I guess if I really had to pick one aspect of the script that could be considered the main premise, it would have to be that Caden eventually decides to put on a play about his own life. This leads to Caden hiring actors to play himself and all of the people around his life. He builds sets that are almost exact replicas of his home, his street, the places he's been. He re-enacts scenes that we, as the viewer, have witnessed earlier in the script. It all gets very Kaufman-esque as we watch Caden direct an actor playing Caden direct his own play-within-a-play about his own life. Things only become more confusing when the actors start making suggestions to their "real life" counterparts as to things they should do, just so the actors can re-create them on-stage. Hazel, Caden's assistant in this endeavor, begins developing a romance with the actor playing Caden, which leads Caden in turn to develop his own romance with the actress playing Hazel. Then they all have to put it in the play somehow. As Caden gets further and further into developing the play, it starts to consume his life, until the point where we, as the viewer, no longer know if the scene we're watching is actually happening to Caden or if it's just a representation of something that's already happened, or if it's a dream, or if it's a figment of his imagination. Oh, did I mention that Caden might be schizophrenic?

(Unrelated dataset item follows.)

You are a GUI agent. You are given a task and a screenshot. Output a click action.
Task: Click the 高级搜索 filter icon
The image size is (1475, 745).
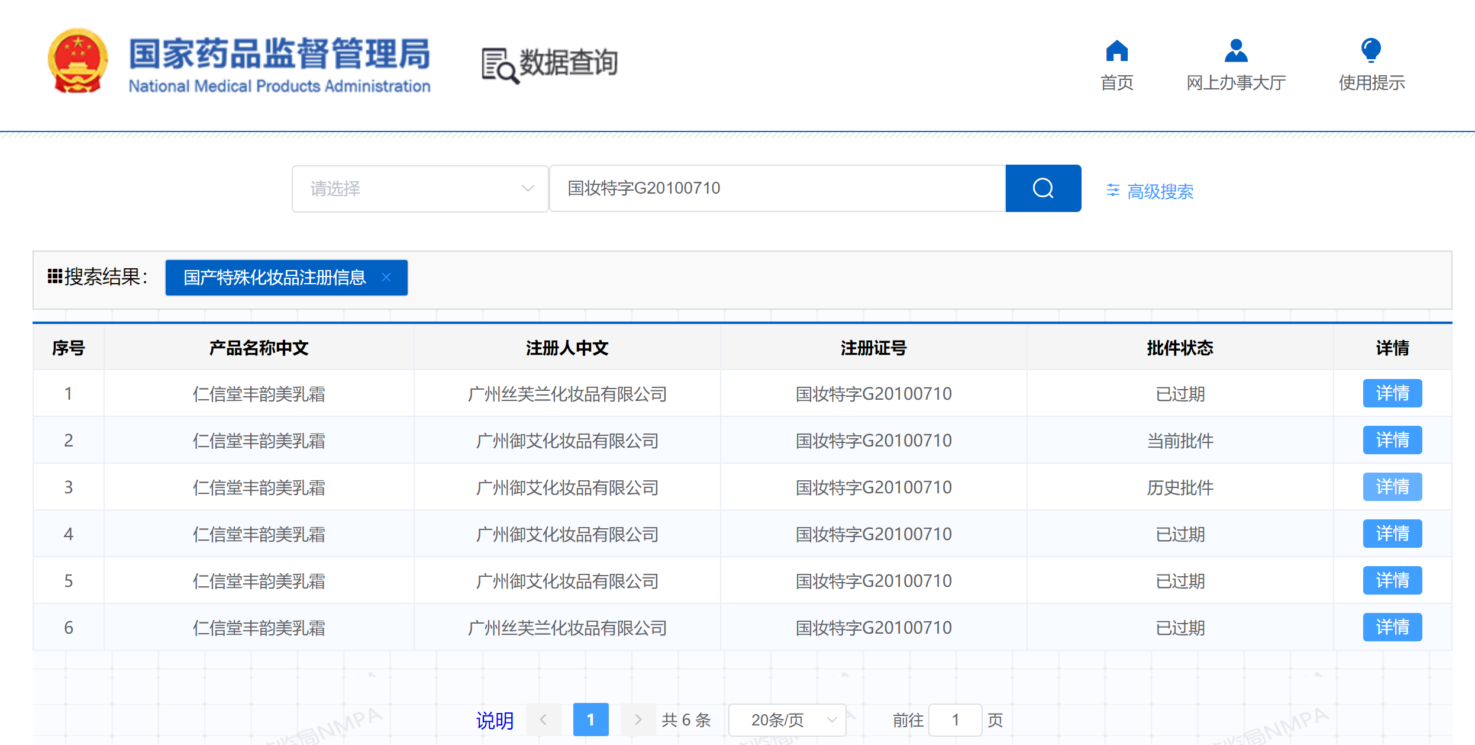[x=1113, y=191]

Oh, and I don't want to get into it too much, but the script also features a character who's the greatest living artist in the world, but she paints everything on a tiny canvas that can only be seen through a microscope. Also a character that lives in a burning house. Also a character that has been following and recording Caden's every move for 10 years. Also a character that's a princess from a fairy tale. Also much of the story takes place in a futuristic Orwellian wasteland. Also lots of crotch-sniffing and vagina shots.
But it all works somehow.
Anyways, enough of the plot stuff. Overall, this seems to be, by far, the craziest script Kaufman has written yet. It's beautiful and it's haunting and it completely throws logic or reality out the window while still managing to be full of ideas that I really haven't put the proper amount of time into thinking about. I'm not even close to sure what it is I just read, and if it ever gets filmed and you guys see it, I'm sure that leaving the theater, you won't be sure what it is you just saw. Charlie Kaufman has written a story all about the theme of representation that will force us, as the viewers, to decipher and interpret through the lens of representation. When people watch this film and debate it - when they're trying to figure out Caden and his motivations and his actions - the conversations will all be about how this part represents this and that scene represents that and this character represents the other thing. I really hope Kaufman is able to pull this off (I hear he's directing this one himself), and if he can, this may end up being one of the greatest accomplishments in the history of cinema.
Either that or a steaming pile of indecipherable, pretentious ****. You know, whatever.